| 600 g | carne d'asino macinata o in pezzi da 3-4 cm |
| 400 g | polpa di pomodoro o pomodori pelati |
| 150 g | cipolla bianca |
| 100 g | carota |
| 80 g | sedano |
| 150 ml | vino rosso secco |
| 2 cucchiai | olio extravergine di oliva |
| 400 g | pasta di semola (penne, rigatoni o maltagliati) |
| 50 g | formaggio pecorino romano grattugiato |
| sale e pepe q.b. | per condimento |
| 1 cucchiaio | concentrato di pomodoro |
| 285 kcal | Energia |
| 18 g | Proteine |
| 8 g | Grassi |
| 2,5 g | di cui saturi |
| 32 g | Carboidrati |
| 2 g | di cui zuccheri |
| 1,8 g | Fibre |
| 0,9 g | Sale |
Il ragù d'asino ha un sapore deciso ma non aggressivo, più scuro e stretto rispetto al ragù di manzo. La carne è morbida, sciolta dopo ore di umido, e il sugo ha assorbito quel tono quasi dolciastro tipico della lunga cottura con pomodoro e vino. La pasta di semola, più ruvida e corposa della pasta di grano tenero, regge il condimento senza appiattirsi, e offre una masticabilità diversa. Si serve in piatto fondo per raccogliere il sugo, grattugiato di pecorino o parmigiano, e se piace, un giro di pepe nero macinato al momento.
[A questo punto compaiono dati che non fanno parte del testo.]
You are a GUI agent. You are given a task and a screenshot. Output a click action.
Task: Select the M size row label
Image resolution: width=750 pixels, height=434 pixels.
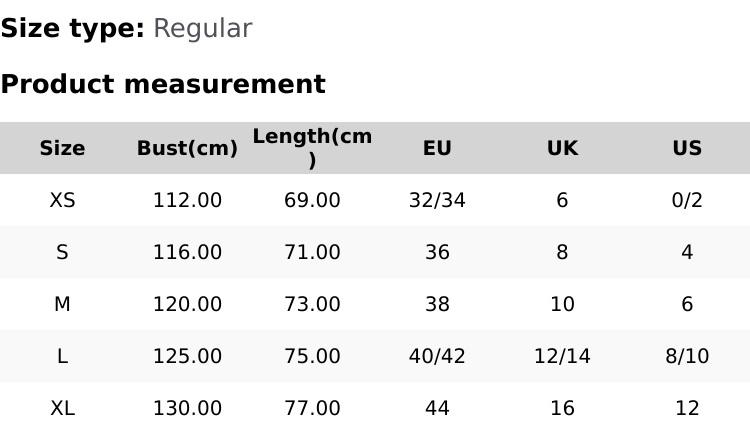click(x=62, y=304)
L'errore più frequente è accelerare la cottura a fuoco alto, pensando di risparmiare tempo. Il ragù d'asino ha carni magre e tende a irrigidirsi e seccarsi se esposto al calore violento. La bassa e lunga cottura è il segreto: serve a sciogliere le fibre e a integrare i sapori nel sugo senza perdere umidità. Un'altra trappola è mescolare troppo spesso o al contrario lasciarlo fermo e dimenticato: controlla ogni 30 minuti e mescola con il cucchio di legno, ma senza ossessionare.
Questo piatto è ideale in autunno e inverno, quando il freddo richiede piatti robusti e il tempo di una lunga cottura non pesa. È perfetto per il sabato o la domenica, quando hai le 3 ore necessarie senza fretta. Evita l'estate: il calore della cucina e la pesantezza della carne lo rendono poco adatto ai mesi caldi.